Problem details => Report each line of the listing below that contains the word "screenshot", reproducing every such line in full.

Stored entries:
· · · · · · ·
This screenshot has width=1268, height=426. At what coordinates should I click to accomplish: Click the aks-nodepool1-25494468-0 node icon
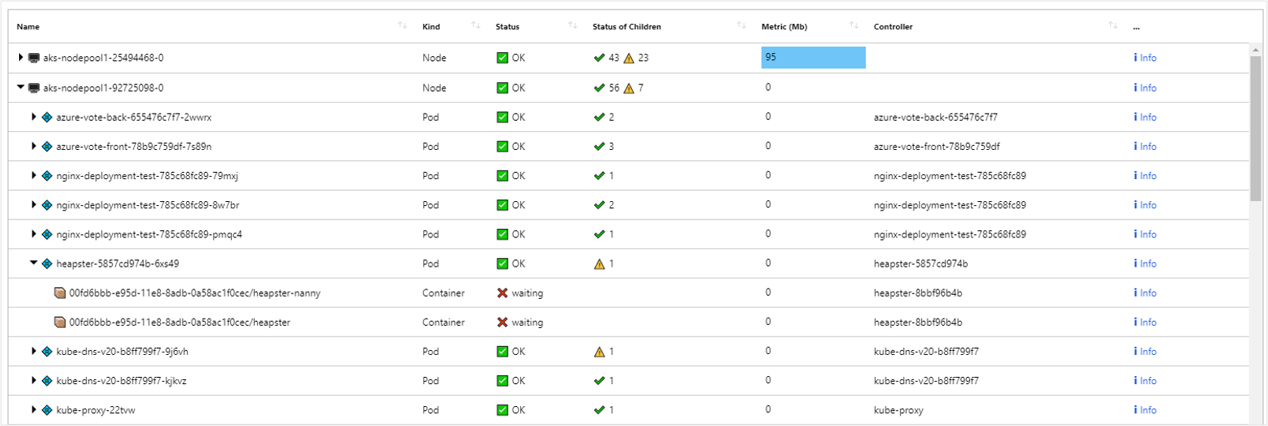point(34,58)
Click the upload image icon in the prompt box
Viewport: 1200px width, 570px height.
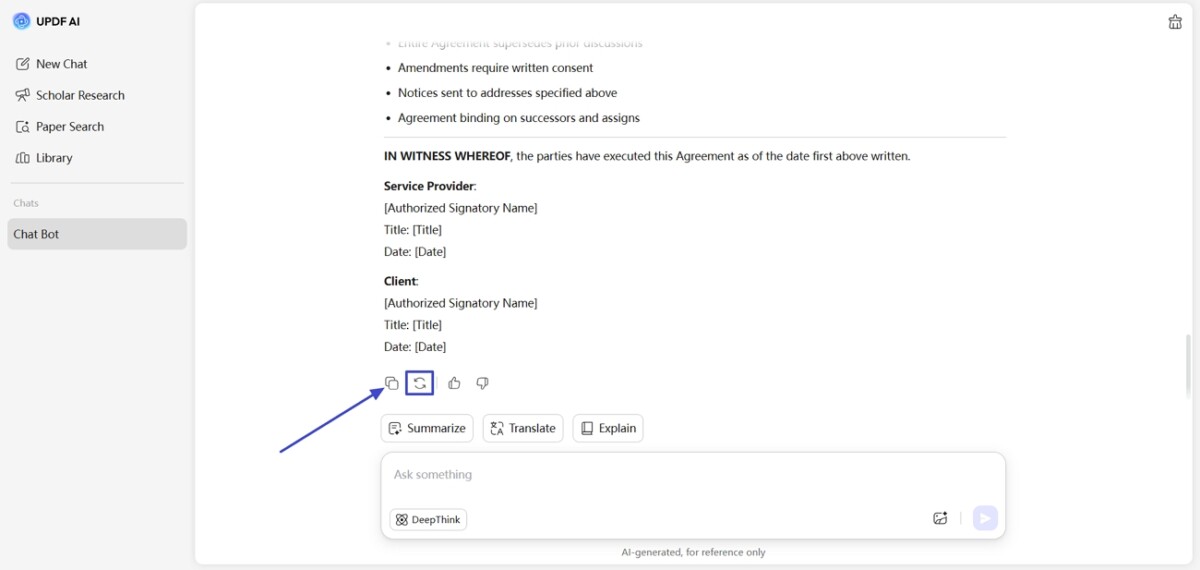940,518
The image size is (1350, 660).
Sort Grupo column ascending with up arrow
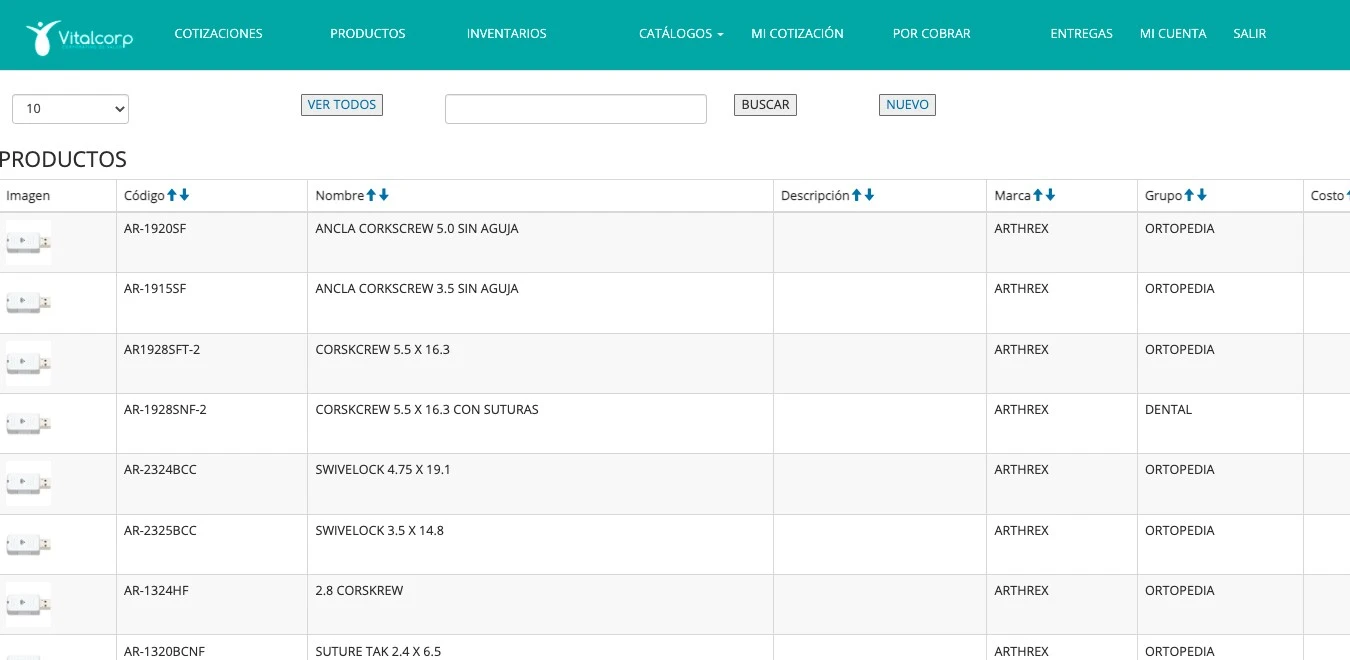(x=1189, y=195)
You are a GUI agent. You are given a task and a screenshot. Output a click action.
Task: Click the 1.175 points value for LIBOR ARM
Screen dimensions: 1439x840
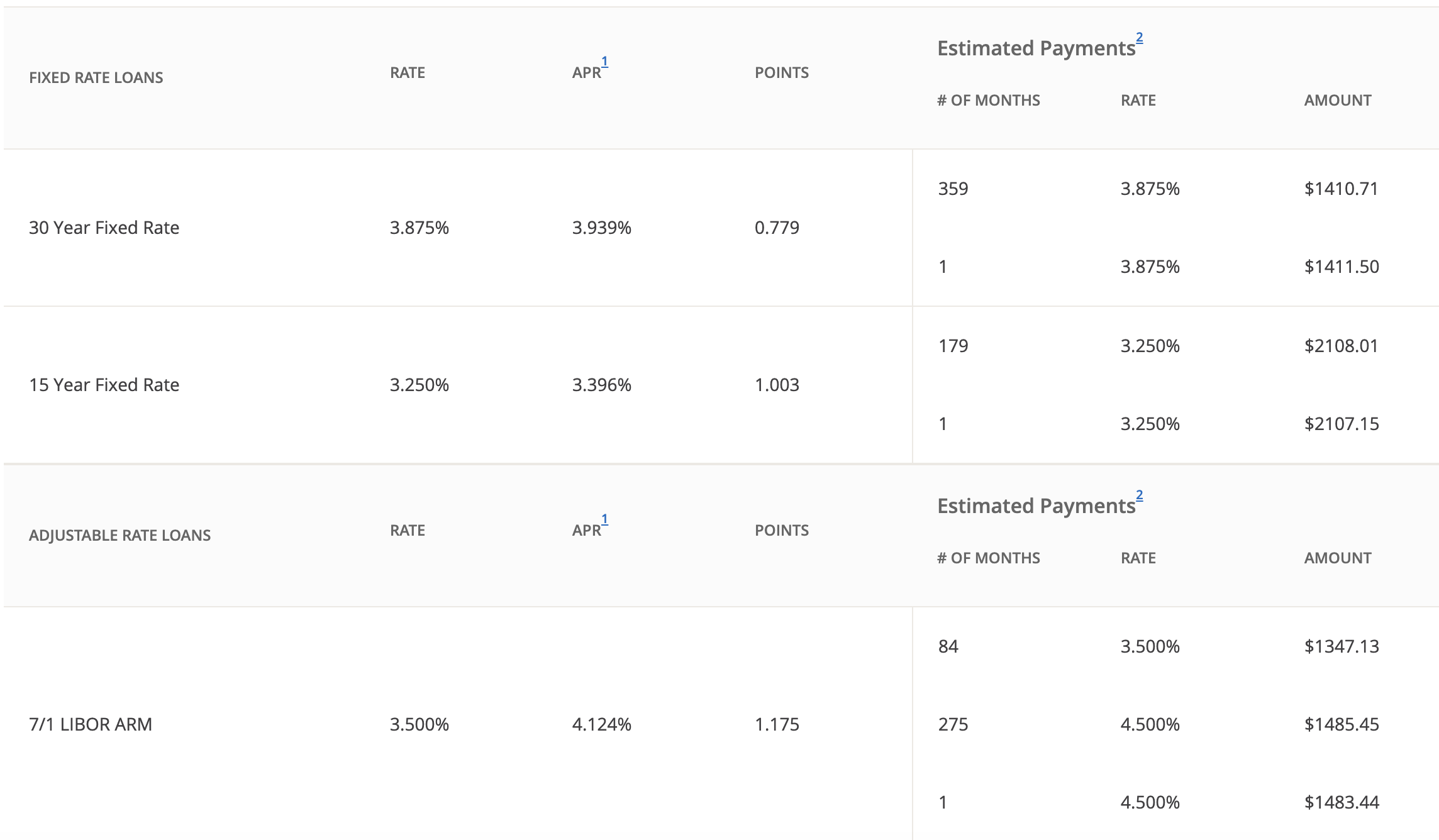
· · · · · · ·
Task solution =>
This screenshot has width=1268, height=426. At what coordinates should I click to accomplish: Click the aks-nodepool1-25494468-0 node icon
You are a GUI agent. You are given a task and a screenshot. Output a click action.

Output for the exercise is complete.